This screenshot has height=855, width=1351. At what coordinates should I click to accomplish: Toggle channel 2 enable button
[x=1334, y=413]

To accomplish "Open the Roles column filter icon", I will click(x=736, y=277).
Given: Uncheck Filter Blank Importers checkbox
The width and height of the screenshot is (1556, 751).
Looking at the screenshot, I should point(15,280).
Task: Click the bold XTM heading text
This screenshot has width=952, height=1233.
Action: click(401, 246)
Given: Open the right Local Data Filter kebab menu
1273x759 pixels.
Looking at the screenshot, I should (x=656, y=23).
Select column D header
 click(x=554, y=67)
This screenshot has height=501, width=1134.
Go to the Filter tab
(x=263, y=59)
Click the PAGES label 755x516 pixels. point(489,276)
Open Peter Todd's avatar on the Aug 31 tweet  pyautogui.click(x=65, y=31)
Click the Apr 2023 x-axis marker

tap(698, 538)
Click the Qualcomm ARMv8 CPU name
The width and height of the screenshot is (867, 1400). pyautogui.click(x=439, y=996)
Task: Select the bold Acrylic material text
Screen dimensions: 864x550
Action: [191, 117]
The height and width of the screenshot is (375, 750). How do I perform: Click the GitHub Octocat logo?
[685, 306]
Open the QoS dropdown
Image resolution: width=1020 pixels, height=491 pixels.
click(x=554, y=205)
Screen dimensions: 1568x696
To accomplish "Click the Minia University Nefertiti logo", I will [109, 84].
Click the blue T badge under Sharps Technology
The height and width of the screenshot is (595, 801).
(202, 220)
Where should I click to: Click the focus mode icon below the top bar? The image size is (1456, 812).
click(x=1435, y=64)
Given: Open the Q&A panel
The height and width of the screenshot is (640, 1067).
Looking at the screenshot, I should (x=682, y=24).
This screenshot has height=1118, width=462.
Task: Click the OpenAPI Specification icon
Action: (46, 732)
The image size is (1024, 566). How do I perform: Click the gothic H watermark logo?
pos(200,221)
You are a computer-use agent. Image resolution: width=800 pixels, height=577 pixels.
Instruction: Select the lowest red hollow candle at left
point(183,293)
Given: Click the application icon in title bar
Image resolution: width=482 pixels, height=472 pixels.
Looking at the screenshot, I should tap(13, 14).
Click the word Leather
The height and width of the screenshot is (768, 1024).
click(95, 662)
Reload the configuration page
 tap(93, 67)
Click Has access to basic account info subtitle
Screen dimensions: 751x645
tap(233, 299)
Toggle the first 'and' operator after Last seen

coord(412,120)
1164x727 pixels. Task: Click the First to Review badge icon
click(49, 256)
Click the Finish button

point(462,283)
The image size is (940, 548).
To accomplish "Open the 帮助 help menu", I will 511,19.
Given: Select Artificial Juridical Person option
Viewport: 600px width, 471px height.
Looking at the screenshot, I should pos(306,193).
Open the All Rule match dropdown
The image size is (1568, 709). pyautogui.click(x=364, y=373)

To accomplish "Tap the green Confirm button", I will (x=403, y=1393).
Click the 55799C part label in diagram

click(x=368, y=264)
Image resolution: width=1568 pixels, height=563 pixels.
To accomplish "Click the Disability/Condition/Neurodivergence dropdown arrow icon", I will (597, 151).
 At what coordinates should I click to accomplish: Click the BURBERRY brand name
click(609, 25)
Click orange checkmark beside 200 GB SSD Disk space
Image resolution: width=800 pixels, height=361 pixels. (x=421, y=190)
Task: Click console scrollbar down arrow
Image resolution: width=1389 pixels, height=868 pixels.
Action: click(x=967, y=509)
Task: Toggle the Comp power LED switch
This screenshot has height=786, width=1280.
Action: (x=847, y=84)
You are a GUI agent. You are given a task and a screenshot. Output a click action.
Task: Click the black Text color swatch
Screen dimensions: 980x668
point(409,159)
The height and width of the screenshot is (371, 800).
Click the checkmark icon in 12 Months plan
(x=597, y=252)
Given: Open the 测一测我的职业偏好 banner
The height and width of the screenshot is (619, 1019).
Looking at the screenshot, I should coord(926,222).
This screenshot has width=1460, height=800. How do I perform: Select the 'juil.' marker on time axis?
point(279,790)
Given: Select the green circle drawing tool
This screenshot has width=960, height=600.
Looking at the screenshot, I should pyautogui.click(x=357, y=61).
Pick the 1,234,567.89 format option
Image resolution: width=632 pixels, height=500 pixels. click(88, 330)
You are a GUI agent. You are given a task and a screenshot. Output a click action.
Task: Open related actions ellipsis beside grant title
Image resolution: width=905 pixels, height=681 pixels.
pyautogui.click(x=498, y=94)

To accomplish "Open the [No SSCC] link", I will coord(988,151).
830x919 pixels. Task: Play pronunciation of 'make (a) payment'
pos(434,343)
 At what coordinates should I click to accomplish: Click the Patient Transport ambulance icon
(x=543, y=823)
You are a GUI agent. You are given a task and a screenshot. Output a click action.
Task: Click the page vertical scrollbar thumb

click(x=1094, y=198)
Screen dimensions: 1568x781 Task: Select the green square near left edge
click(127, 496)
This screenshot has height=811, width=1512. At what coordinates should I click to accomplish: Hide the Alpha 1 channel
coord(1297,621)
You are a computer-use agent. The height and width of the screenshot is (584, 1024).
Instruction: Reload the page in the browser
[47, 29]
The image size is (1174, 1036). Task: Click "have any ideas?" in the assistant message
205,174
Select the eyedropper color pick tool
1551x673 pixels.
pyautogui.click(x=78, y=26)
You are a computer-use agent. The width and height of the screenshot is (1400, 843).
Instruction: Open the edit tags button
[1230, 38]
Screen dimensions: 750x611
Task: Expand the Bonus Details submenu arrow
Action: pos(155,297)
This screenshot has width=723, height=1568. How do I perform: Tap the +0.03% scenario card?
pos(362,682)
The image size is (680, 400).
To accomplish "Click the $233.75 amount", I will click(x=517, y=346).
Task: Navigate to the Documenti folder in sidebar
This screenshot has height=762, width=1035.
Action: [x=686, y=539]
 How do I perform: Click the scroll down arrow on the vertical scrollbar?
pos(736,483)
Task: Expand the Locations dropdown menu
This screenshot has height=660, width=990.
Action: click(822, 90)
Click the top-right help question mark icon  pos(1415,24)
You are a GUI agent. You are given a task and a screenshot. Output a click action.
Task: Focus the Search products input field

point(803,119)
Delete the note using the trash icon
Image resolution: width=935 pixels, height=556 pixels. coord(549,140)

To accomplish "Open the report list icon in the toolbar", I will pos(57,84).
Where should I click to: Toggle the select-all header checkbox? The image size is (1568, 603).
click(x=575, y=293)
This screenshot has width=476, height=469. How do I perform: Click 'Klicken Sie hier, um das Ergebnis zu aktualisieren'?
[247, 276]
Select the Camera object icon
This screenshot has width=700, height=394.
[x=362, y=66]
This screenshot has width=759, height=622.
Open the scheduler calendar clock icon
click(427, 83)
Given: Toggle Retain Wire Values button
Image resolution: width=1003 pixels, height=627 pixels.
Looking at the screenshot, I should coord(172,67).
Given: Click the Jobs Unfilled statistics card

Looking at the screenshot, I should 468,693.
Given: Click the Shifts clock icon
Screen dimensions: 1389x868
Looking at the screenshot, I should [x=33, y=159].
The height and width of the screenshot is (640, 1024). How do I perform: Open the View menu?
******
_EXERCISE PROMPT_. Give only the count of lines in the data that include the string "right".

_RESULT OF THE EXERCISE_. 2